Saturday, February 13, 2021

Book Review: Fake Accounts by Lauren Oyler

I cannot resist the temptation of reading/listening a book everyone is talking about, especially if it has so many everyday life millenial references and is also partially set in Berlin.


I usually give time to the book everyone is talking about - literally almost everyone it happen to know in my literary realm - but the times we are living are not usual so I cannot escape the hype. Correction: I refuse to escape the hype. 

Reading those days is, at least for me, such a desperate addictive compulsion: I want to read something and I just doing it, no matter the price and the time. I put (almost) everything on hold and keep reading. 2-3 books at a time, no matter, important is to got my safe ticket to the brains world, when my everyday life is happy and blessed and I am grateful for...(you know, the usual Zen stuff everyone should repeat to her/himself once in a while) but still, is missing some normal interactions and intellectual excitement that I cannot always got through my Zooms and calls with friends and relatives and all the online chats that are filling my days. I don´t like ordering clothes online, shops are closed, and I am not so sophisticated to start decorating and redecorating and redesigning my home. Therefore, I am left with the option of buying, purchasing, acquiring books from my very long TBR saved books on Goodreads.

Would you expect from me more empathy and emotional outbursts during those times? Me too, but it happens to belong to a generation that is coping hard to deal with their emotional brains. (This being said from someone coming from a family that also had a serious problem with expressing their human emotions and empathy, so genetically there is a serious background which pledge against my humanisation). In line with a sentence from Fake Accounts by Lauren Oyler proclaiming: ´Your bf just died. Get a manicure´. 

I had access to this book as audiobook, read by Rebecca Lowman. I´ve heard during an exchange on Twitter with another book blogger that the printed version may have a particular page setting, but although I hurried to check it out at the huge book temple of Dussmann Kulturhaus in Berlin, there were no print edition so I cannot comment upon this aesthetic format of the book. 

Instead, I have a lot to say - or pretending to - about the book itself. While scrolling through her bf´s phone, the storyteller - just another unnamed character, not happy with that anyway and not always in sync with a generation whose blessed successful able-to-write-a-coherent-sentence-therefore-writers members are usually keen for recognition and individuality - a blogger writing about everything, discover that he - ´I was almost sure he is Jewish´ - is actually managing an account promoting conspiracy theories. It´s the day Trump got sworn in ´when people look sad´ (at least in NYC). Is this actually cheating what he did? Before finding the answer and after a couple of more online searching - aka stalking, but this is how we operate those days - the infamous bf dies in a bike accident before giving her the chance to properly dump him and the storyteller moves to Berlin where they actually met.

As she ´needed a project, not a bf´ - OMG how perfectly does it sound as the description of someone I used to know, only to replace bf with gf...- she set up various fake accounts on dating sites and she is meeting guys after guys, to whom she tells every time a different story. Is this actually lying? Escape from the risk of being identified online - not that it seems to be anything relevant about her coming out - or just faking?

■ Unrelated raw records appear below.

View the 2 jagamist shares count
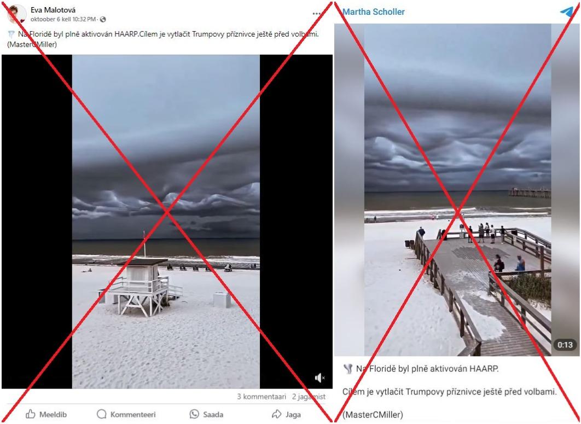This screenshot has width=581, height=424. tap(309, 397)
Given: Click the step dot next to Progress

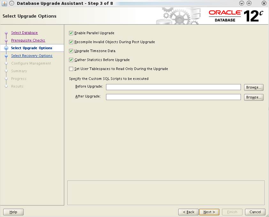Looking at the screenshot, I should [7, 79].
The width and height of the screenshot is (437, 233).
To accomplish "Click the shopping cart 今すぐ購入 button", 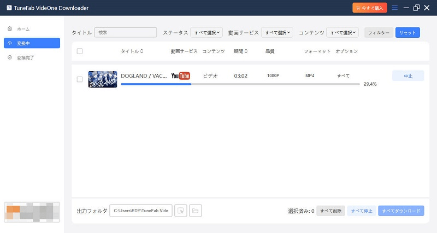I will pyautogui.click(x=370, y=8).
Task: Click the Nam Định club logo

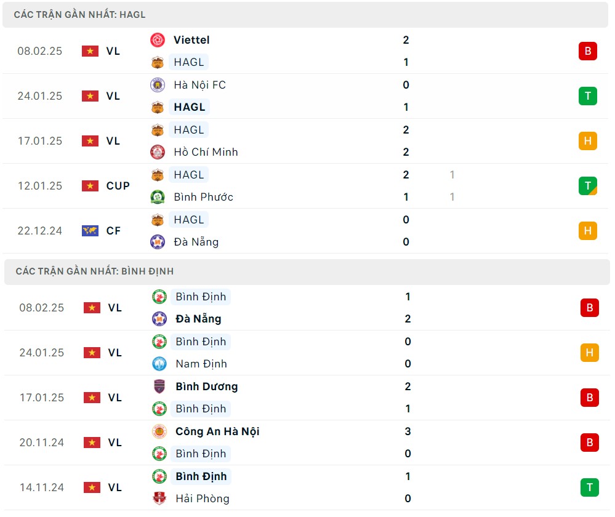Action: point(159,364)
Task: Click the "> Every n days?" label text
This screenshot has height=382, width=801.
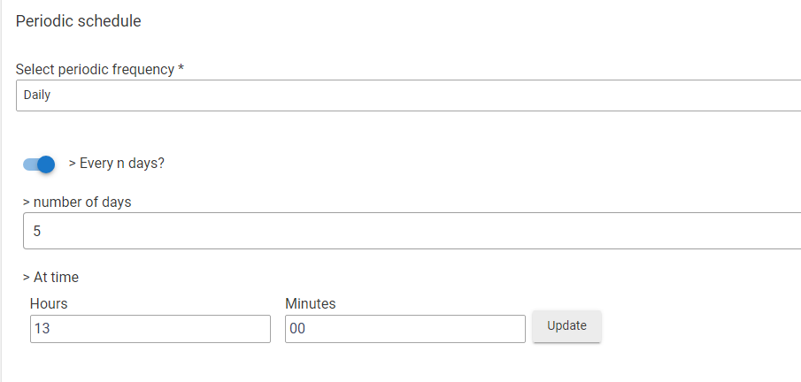Action: click(117, 164)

She goes on by altering - lying? - her details in her visa application for the Auslandebehörde - the Foreigners´ Office in Berlin. Until something happens which has to do about faking too (I am not about to disclose anything about the ending, because I was told and read that book bloggers should definitely NOT spoil the ending of a book).

There are many personal references to the author herself in the story: her lown commuting between US and Berlin, a reference to her picture on Twitter. There are many familiar - to me - references about the lazy aimless life of Berlin literary illuminaries, with book critic groups and people so keen to hear your story while meeting randomly in a coffee place only to forget everything the next minute youb bid ´good bye´. Plus, the bonus of relationship anarchy and poly- thing because really, who need relationships nowadays? It´s so selfish and kitsch emotional to be in love only with someone, when you can avoid love and, for instance, enjoy life? You can, and you can too, I just cannot and please accept my apologies...

The story is filled with questions, so many life and relationship questions, unfolding in a very disparate, chaotic way, which copies the pace of life itself. The life we are living when we have to Google someone before a date, or we give ourself fake names for our online activities and we got doxxed once in a while. We are fast to answer but not everything can be reduced to a couple of Twitter characters anyway, and that Instagram account may not obviously explain or reveal yourself. All those fake Rumi quotes and the random quotes about life and success and gratitude can be an act of faking too.

Don´t get me wrong. I really love my Millenial life and I resonate a lot with the character from Fake Accounts. Not all the life fragments and sequences are coming together well in the book and this is not always on purpose, but there are so many questions to ask and answer. In the end, our American in Berlin starts learning German, because there is no other efficient way to get distracted from big life questions.